KAIRO (AP) — Di balik kehebohan atas film yang mengejek Nabi Muhammad, protes masyarakat memberi jalan bagi perdebatan terukur mengenai kebebasan berpendapat di dunia Muslim baru.
Meskipun banyak orang yang mendambakan keterbukaan, hanya sedikit orang yang mengatakan bahwa hal ini termasuk hak untuk mencemarkan nama baik.
Teriakan marah, “Tidak, tidak untuk Amerika!” dan “Tidak untuk Israel!” diimbangi oleh suara-suara yang mengutuk kekerasan selama seminggu yang menargetkan kedutaan besar AS dan negara-negara Barat lainnya dan menyebabkan lebih dari 30 orang tewas di tujuh negara, termasuk Duta Besar Chris Stevens dan tiga orang Amerika lainnya di konsulat AS di Benghazi, Libya.
“Umat Islam harus tahu bahwa kelompok-kelompok ekstremis Islam memikul tanggung jawab atas keributan yang terjadi saat ini, dan atas benturan budaya dunia,” kata Sheik Hameed Marouf, seorang ulama Sunni di Bagdad.
“Orang-orang moderat dan ulama di dunia Islam harus melakukan yang terbaik untuk mengisolasi dan menghentikan kelompok-kelompok yang tidak mewakili nilai-nilai moderat sejati dalam agama kita.”
Ekstremis agama – baik Muslim, Yahudi atau Kristen – “hanya akan menyebabkan lebih banyak pembunuhan dan tindakan penghujatan,” katanya.
Kemarahan masih terlihat jelas atas video anti-Islam yang dibuat di California, serta kartun politik Prancis yang merendahkan Muhammad, namun sebagian besar dunia Arab tidak menyaksikan protes selama sebagian besar minggu ini.
Jalan-jalan di sekitar Kedutaan Besar AS di Kairo, tempat bentrokan terjadi selama berhari-hari, relatif sepi pada hari Kamis. Pasukan keamanan Mesir yang berpatroli di kawasan itu dengan santai menyandarkan senjata mereka ke tembok kompleks yang sama yang dirobohkan oleh pengunjuk rasa yang marah pekan lalu.
Meredanya kekerasan mencerminkan keseimbangan yang coba dicari oleh Mesir dan negara-negara Islam lainnya dalam upaya mereka untuk memelihara demokrasi di masyarakat di mana penistaan agama merupakan kejahatan.
“Tidak ada keraguan bahwa sebagian besar umat Islam akan tersinggung oleh siapa pun yang mengolok-olok nabi,” kata Mustafa Alani, seorang analis di Pusat Penelitian Teluk Jenewa. “Jurang pemisah yang besar terletak pada respons. Mayoritas umat Islam memahami bahwa dunia kini saling terhubung dan segala jenis materi – baik atau buruk – mengalir masuk.”

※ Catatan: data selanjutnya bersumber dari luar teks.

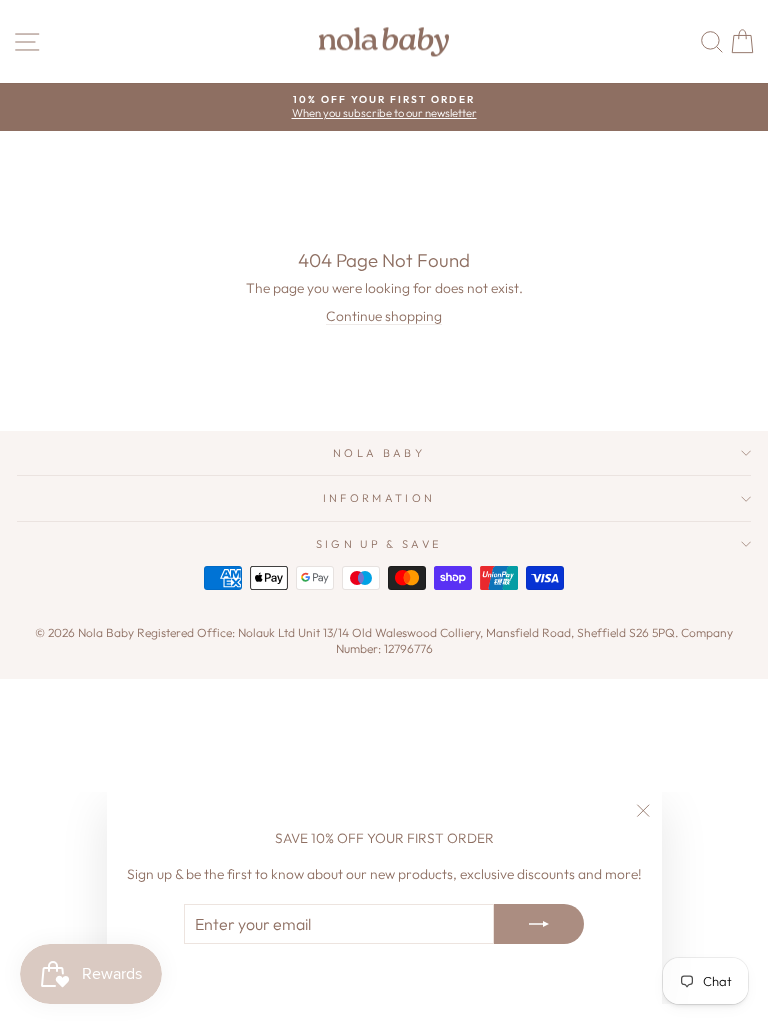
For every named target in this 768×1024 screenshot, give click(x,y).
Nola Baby (379, 453)
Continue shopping (384, 316)
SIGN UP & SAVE (379, 544)
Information (379, 498)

“Apa yang kita lihat sekarang adalah kemarahan terhadap film tersebut dan, secara tidak langsung, dunia yang saling terhubung,” katanya.
Reaksi kekerasan meluas dari Indonesia hingga Maroko, namun tidak ada satu pun umat Islam yang turun ke jalan secara massal untuk memprotes film tersebut.
Di Kairo, tidak pernah ada lebih dari 2.000 pengunjuk rasa di luar Kedutaan Besar AS selama empat hari demonstrasi. Dan sebagian besar dari mereka diyakini adalah kelompok Islam ultra-konservatif, yang dikenal sebagai Salafi, meskipun para pejabat AS mengatakan bahwa kerumunan tersebut berubah seiring berjalannya waktu dan akhirnya dipicu oleh sekelompok remaja yang gaduh. Salafi berjuang untuk pembentukan negara Islam berdasarkan interpretasi hukum Syariah yang ketat.
“Tanggapan kami secara keseluruhan sangat berlebihan,” kata Ali Abdel-Halim, lulusan bisnis berusia 22 tahun dari Kairo, yang tidak ambil bagian dalam bentrokan tersebut namun mengatakan ia telah melihat daerah sekitar. kunjungan kedutaan. untuk mengawasi mereka.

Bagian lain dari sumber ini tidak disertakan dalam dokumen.